*GOAL OF THE EXERCISE*: Please write out the items below again, swapping "screenshot" for "screen capture" wherever it occurs and changing nothing else. Leave the pictures out.

*INPUT MATERIAL*:
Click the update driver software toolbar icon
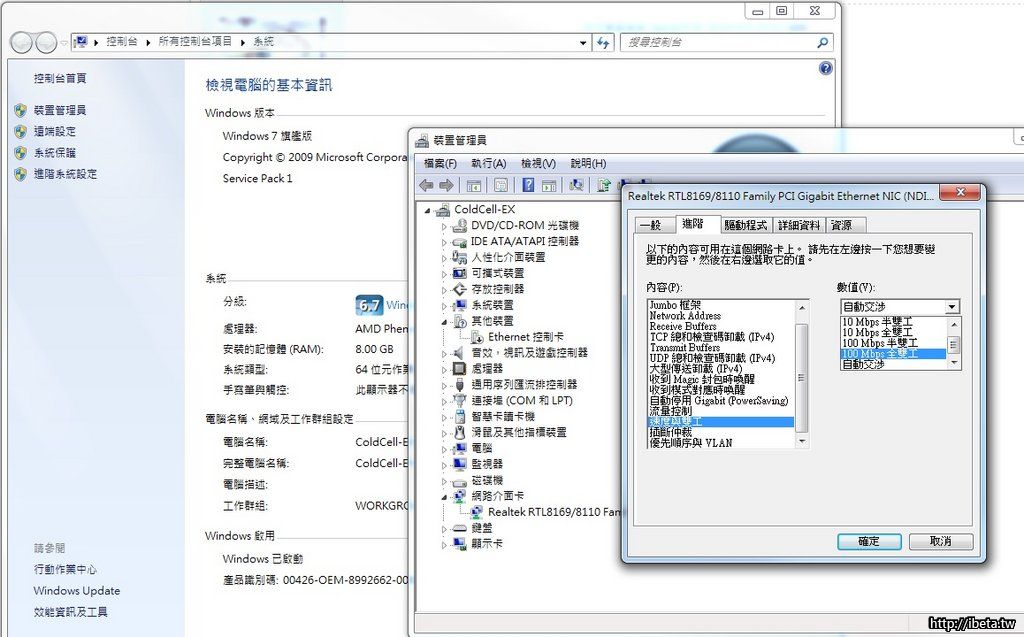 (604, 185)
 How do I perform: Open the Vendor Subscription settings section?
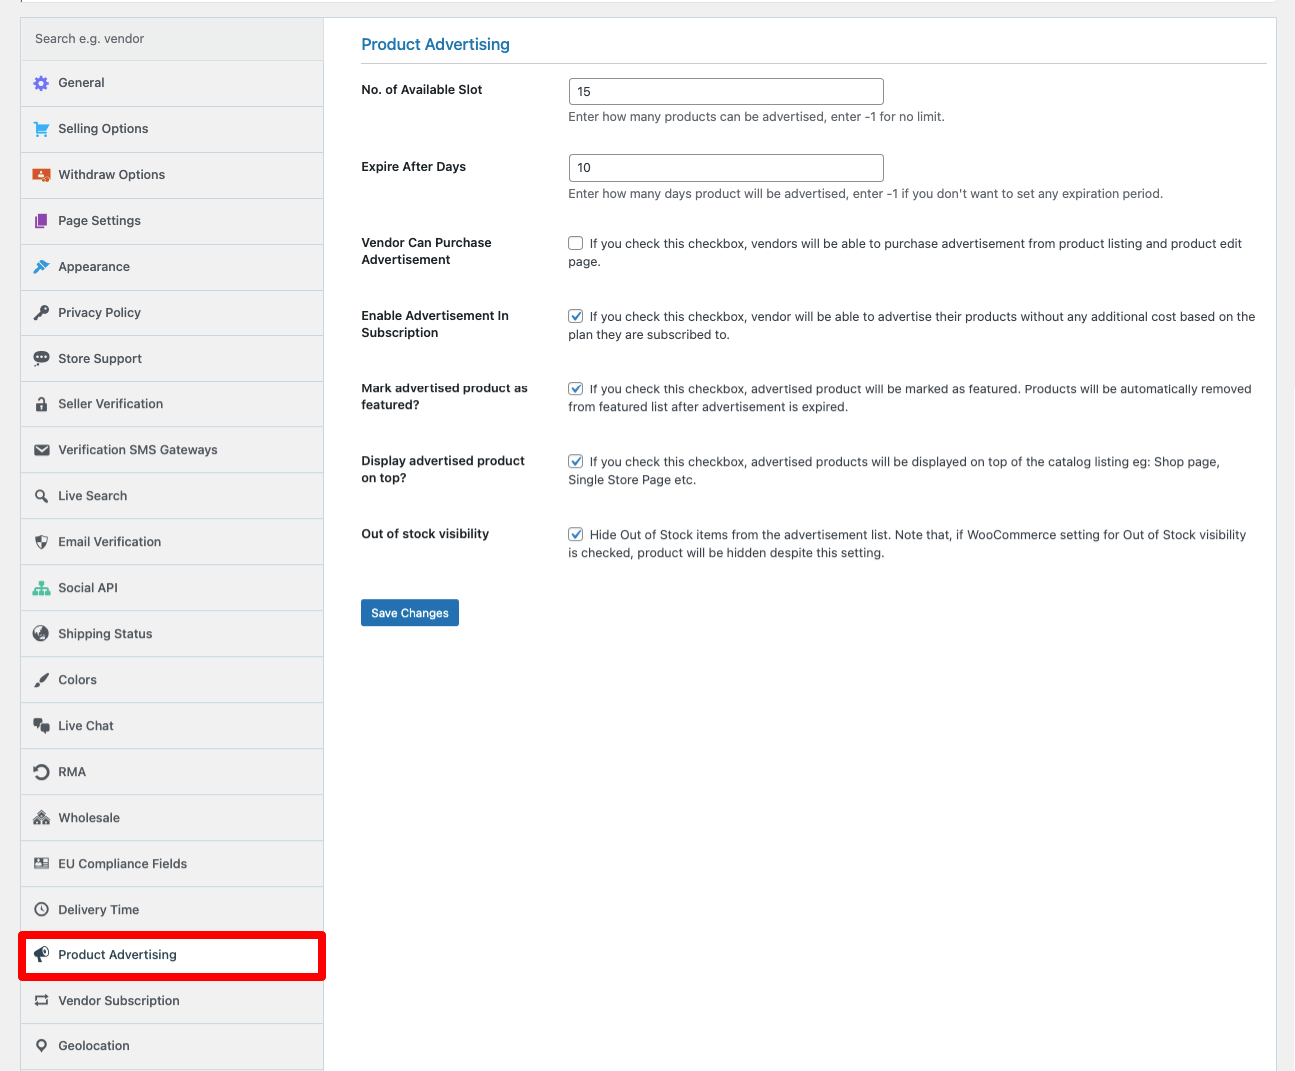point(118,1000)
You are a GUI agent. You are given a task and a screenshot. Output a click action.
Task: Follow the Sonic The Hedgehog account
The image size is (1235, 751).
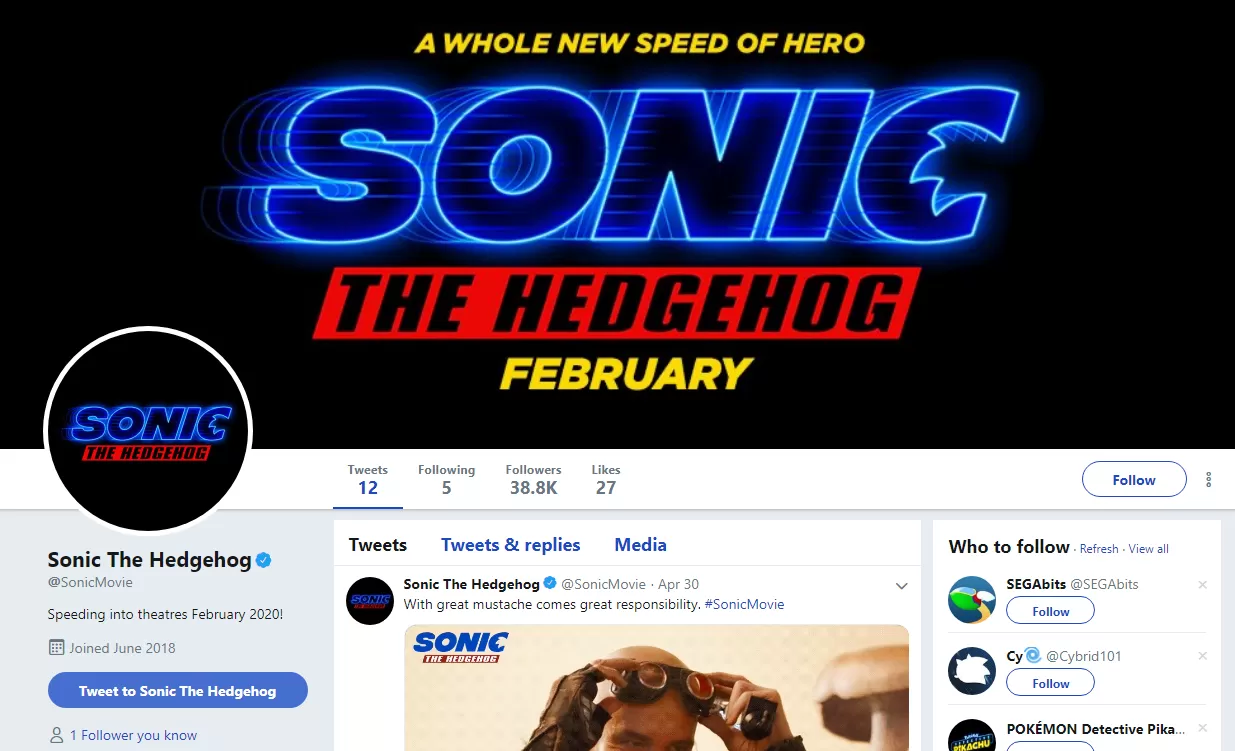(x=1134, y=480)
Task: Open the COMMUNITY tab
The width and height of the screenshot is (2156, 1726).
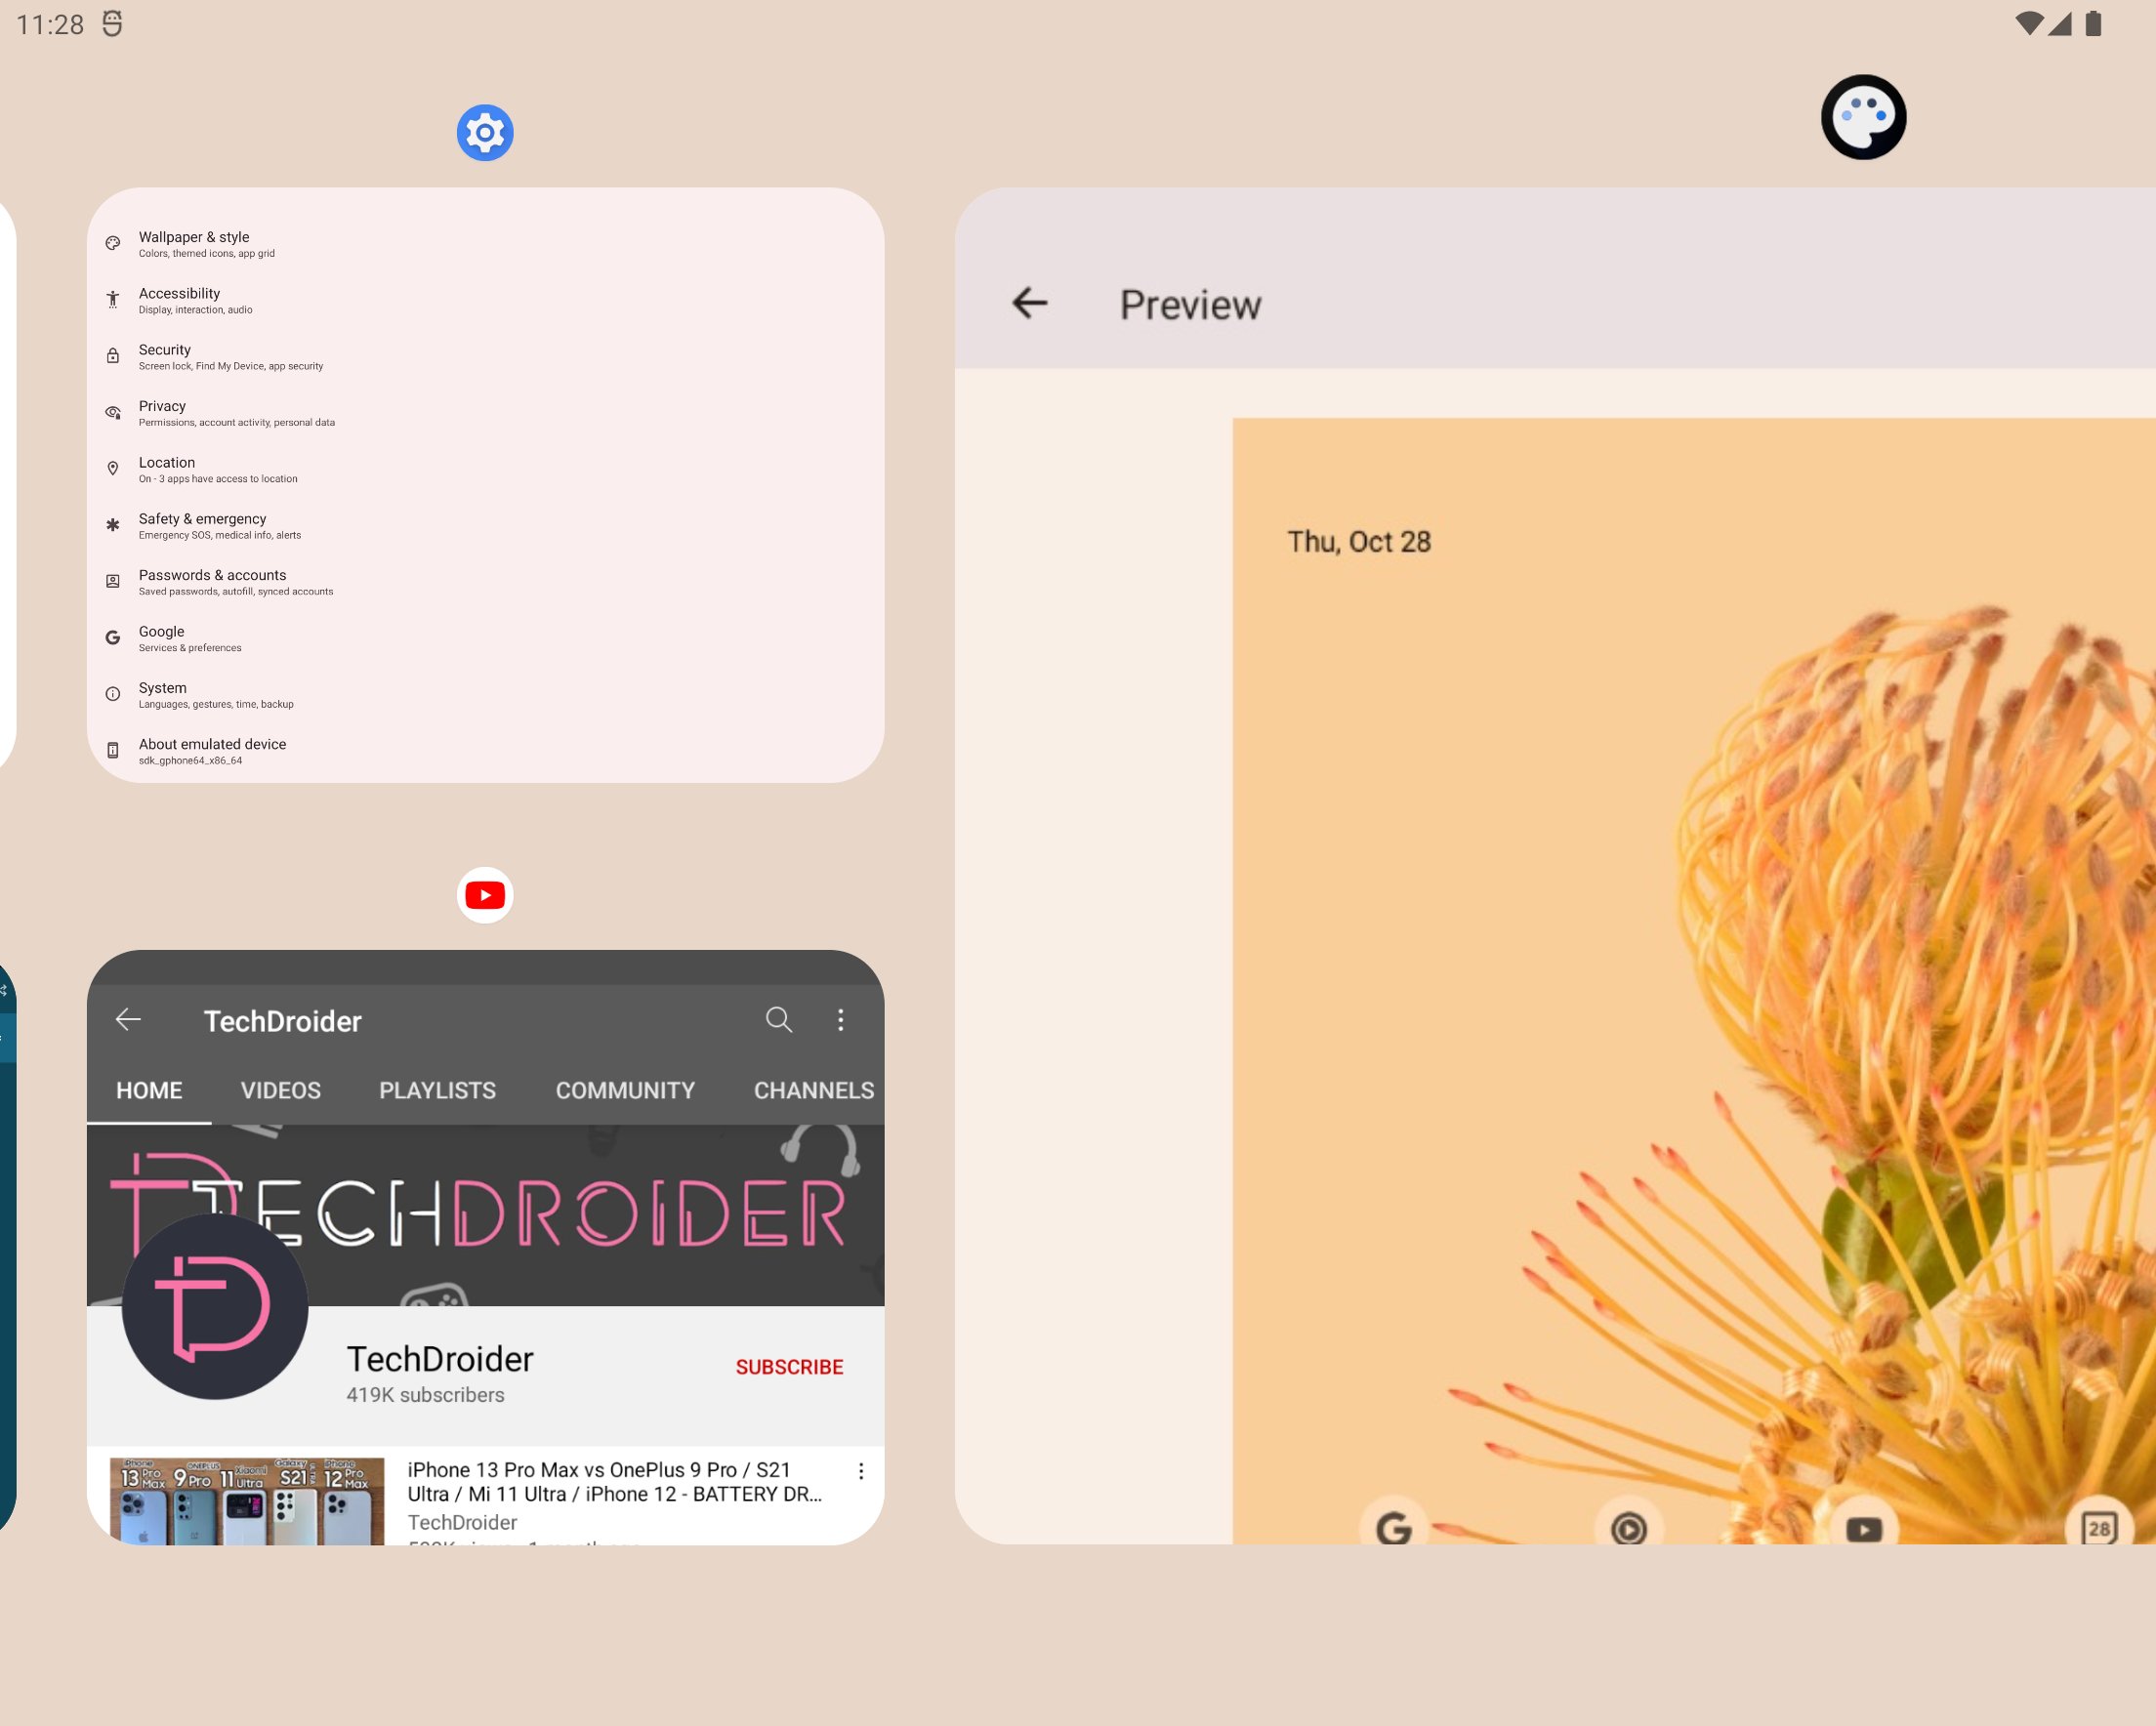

*ANSWER BELOW*:
Click the update driver software toolbar icon
 (604, 185)
 How do I perform: Open the Vendor Subscription settings section?
point(118,1000)
You are a GUI agent. You are given a task and a screen capture. Output a click action.
Task: Follow the Sonic The Hedgehog account
The image size is (1235, 751).
(x=1134, y=480)
Task: Open the COMMUNITY tab
The width and height of the screen capture is (2156, 1726).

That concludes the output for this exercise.